Output all entries below exactly as they are given.

Records:

#####

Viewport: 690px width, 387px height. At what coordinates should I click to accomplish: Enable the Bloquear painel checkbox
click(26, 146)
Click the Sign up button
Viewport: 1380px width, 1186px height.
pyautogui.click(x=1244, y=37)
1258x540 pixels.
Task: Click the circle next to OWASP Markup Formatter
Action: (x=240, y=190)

#####

Exercise result:
Viewport: 690px width, 387px height. At what coordinates should I click to accomplish: Enable the Bloquear painel checkbox
click(26, 146)
Click the Sign up button
Viewport: 1380px width, 1186px height.
pyautogui.click(x=1244, y=37)
1258x540 pixels.
Task: Click the circle next to OWASP Markup Formatter
Action: (x=240, y=190)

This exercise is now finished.